• _数据内容_:
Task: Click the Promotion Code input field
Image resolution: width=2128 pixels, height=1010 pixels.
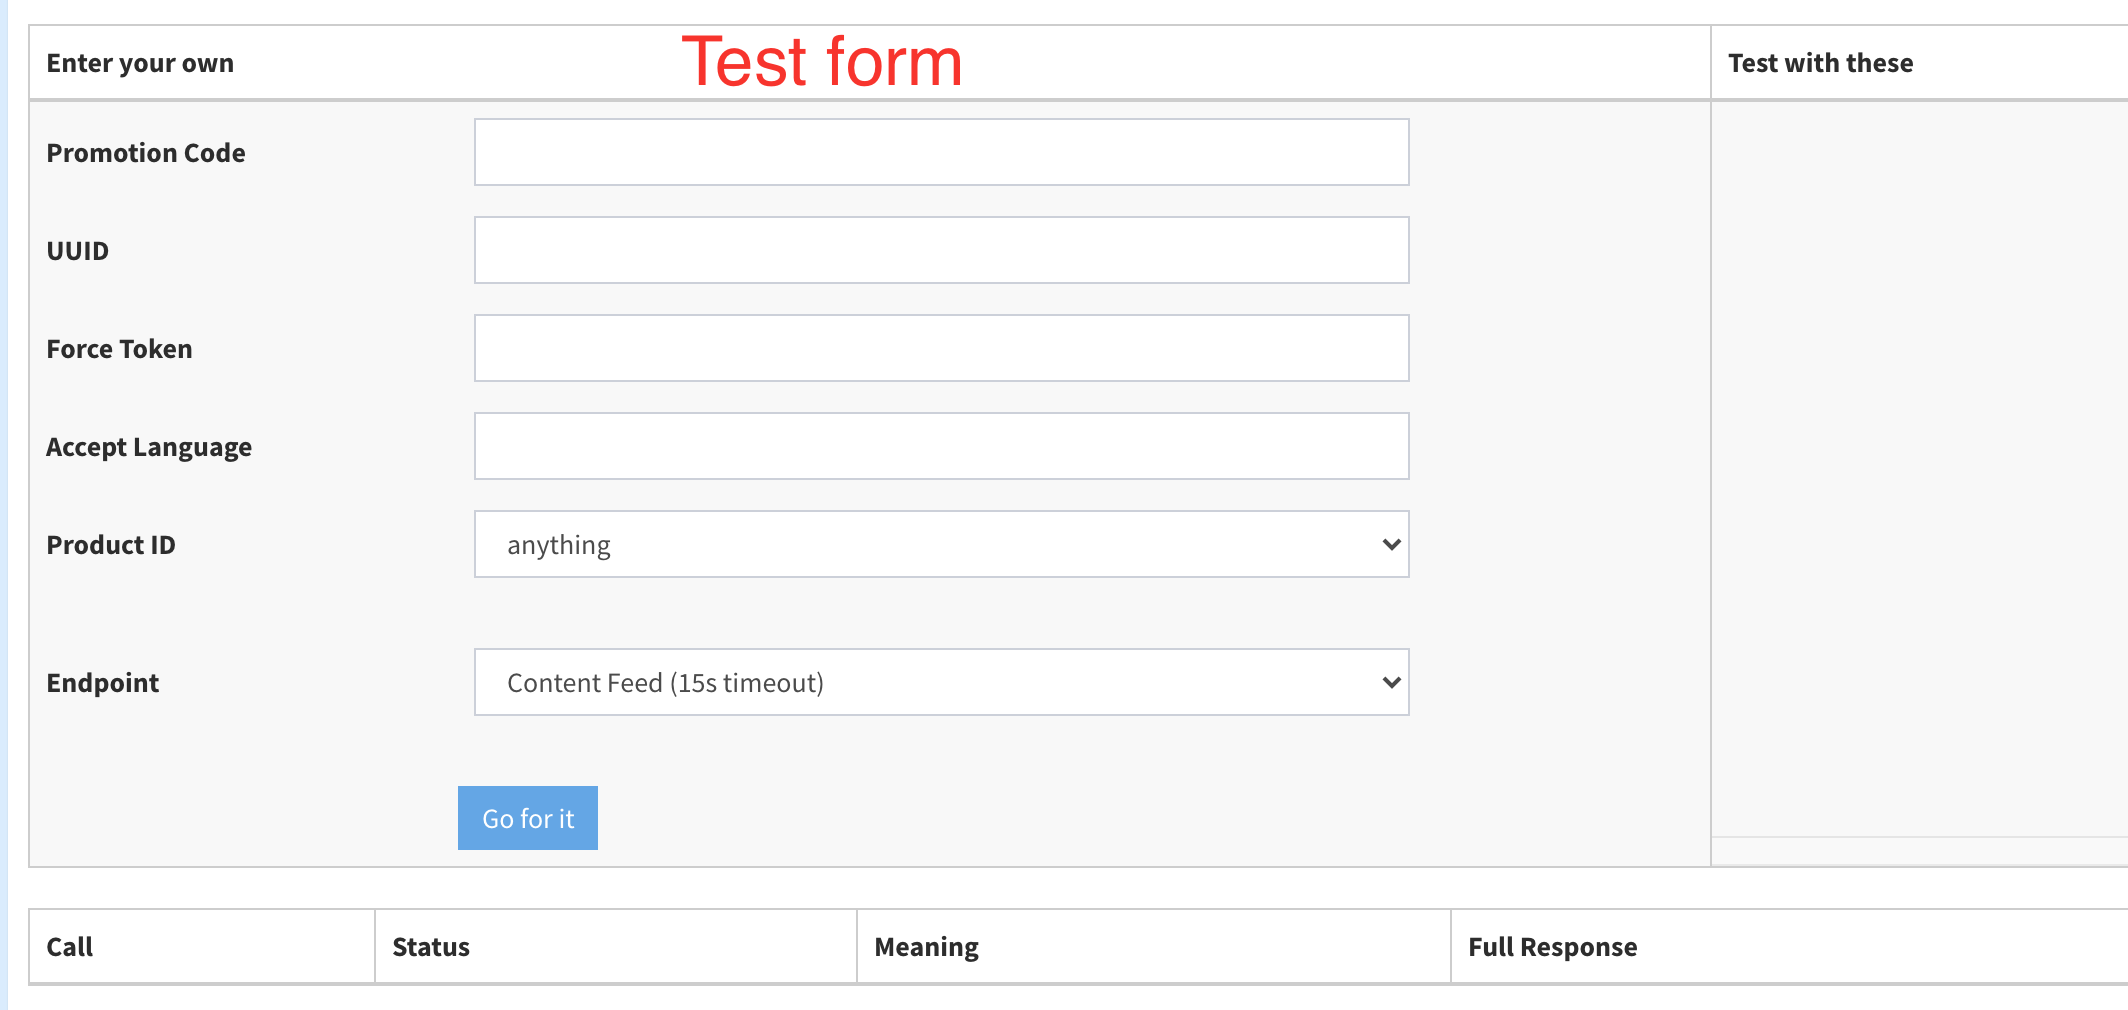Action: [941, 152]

---

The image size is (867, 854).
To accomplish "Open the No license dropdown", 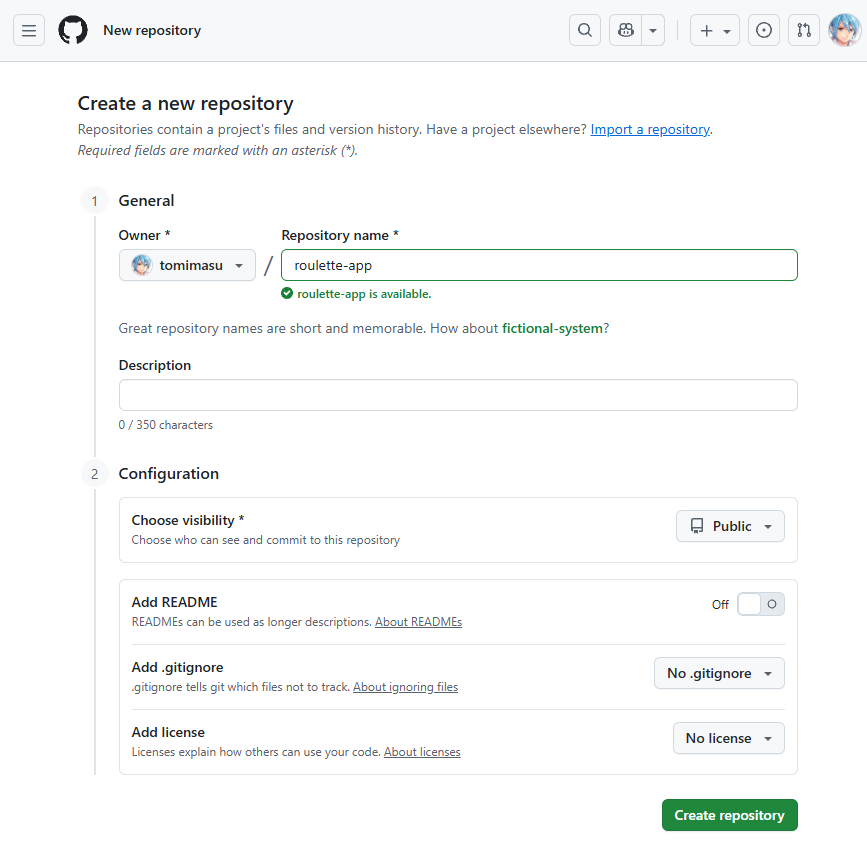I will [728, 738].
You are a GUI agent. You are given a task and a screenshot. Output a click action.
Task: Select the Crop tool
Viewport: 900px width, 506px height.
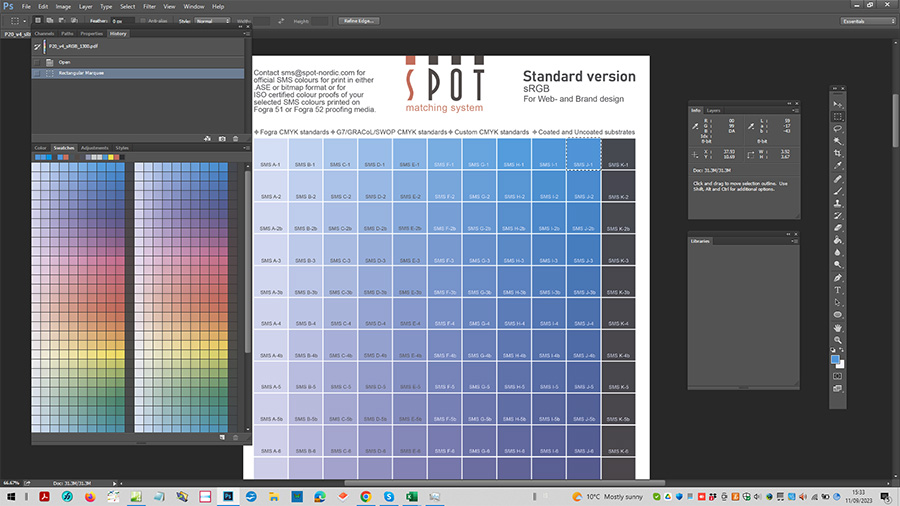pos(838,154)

--

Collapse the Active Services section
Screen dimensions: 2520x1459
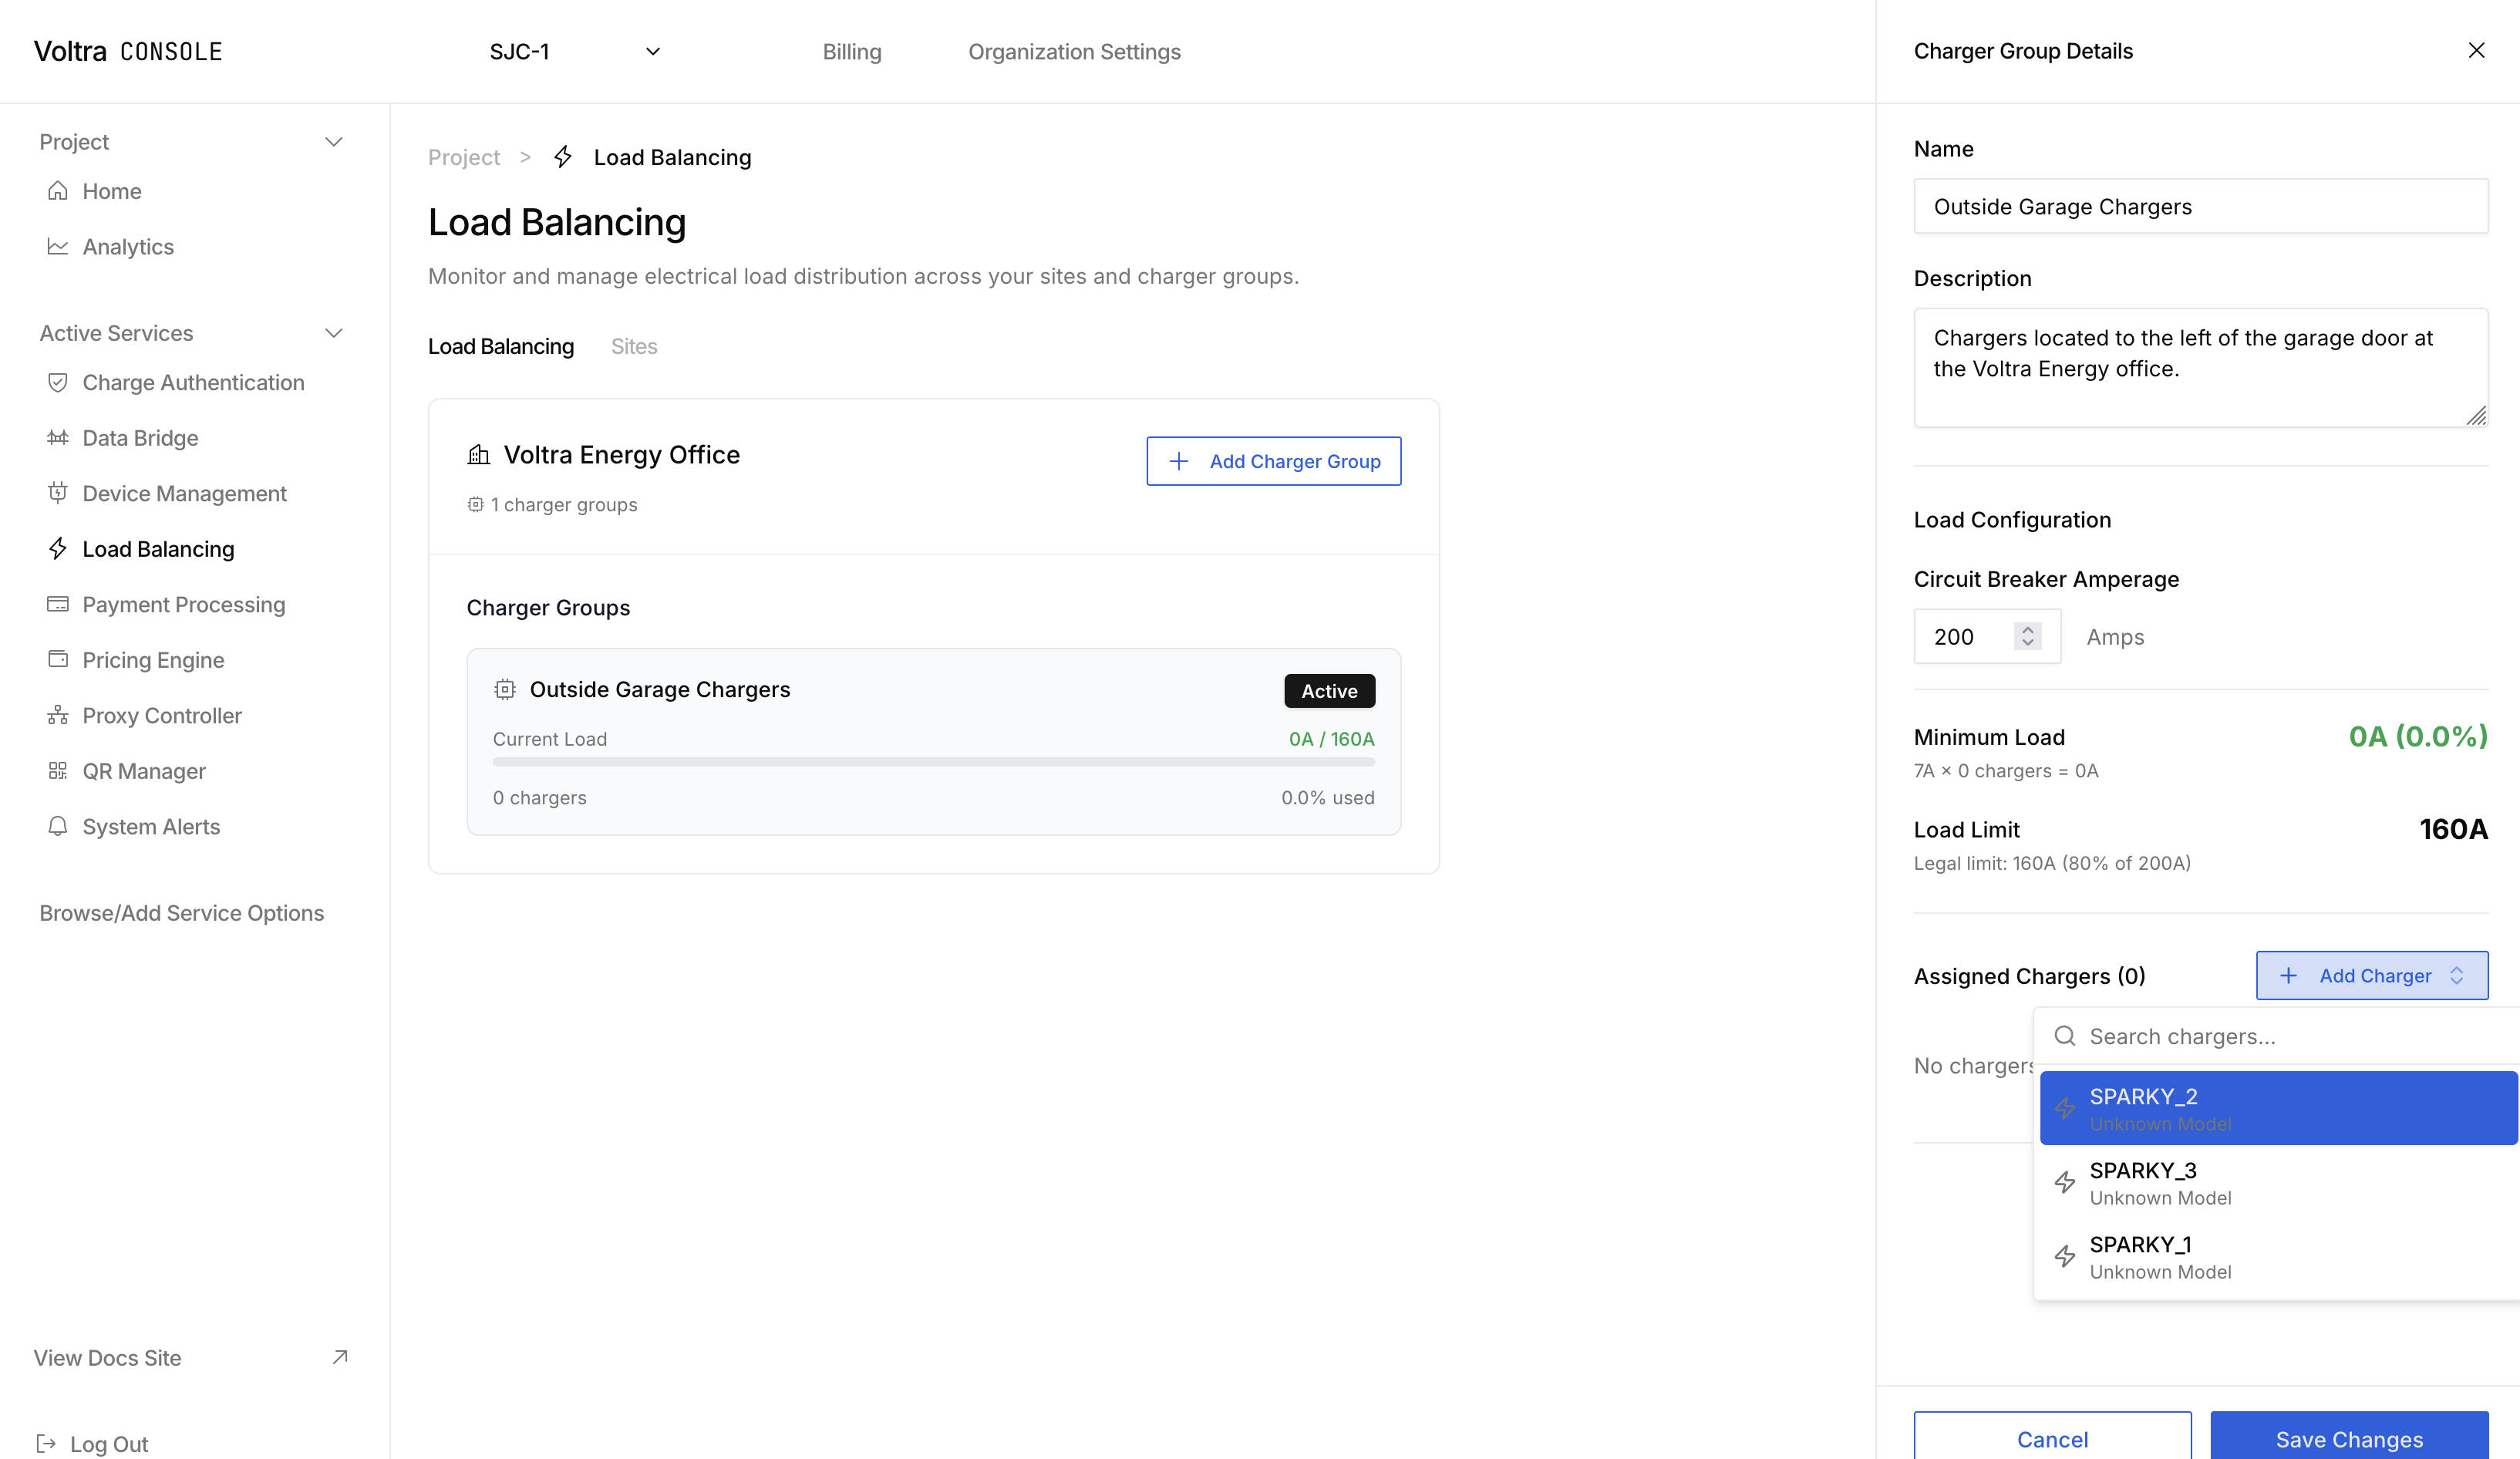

• _任务要求_: 请将从含有“Task: Click the Promotion Code input field”的一行起、到含有“Action: [941, 152]”的一行止（两端都包括）的这段记录转换为两列 CSV，列名分别为“指令”和“答案”。每条指令占一行，指令文字与答案各放在一个带引号的字段里，字段内的换行改为空格，图片不要写入。

• _参考答案_:
指令,答案
"Task: Click the Promotion Code input field Image resolution: width=2128 pixels, height=1010 pixels.","Action: [941, 152]"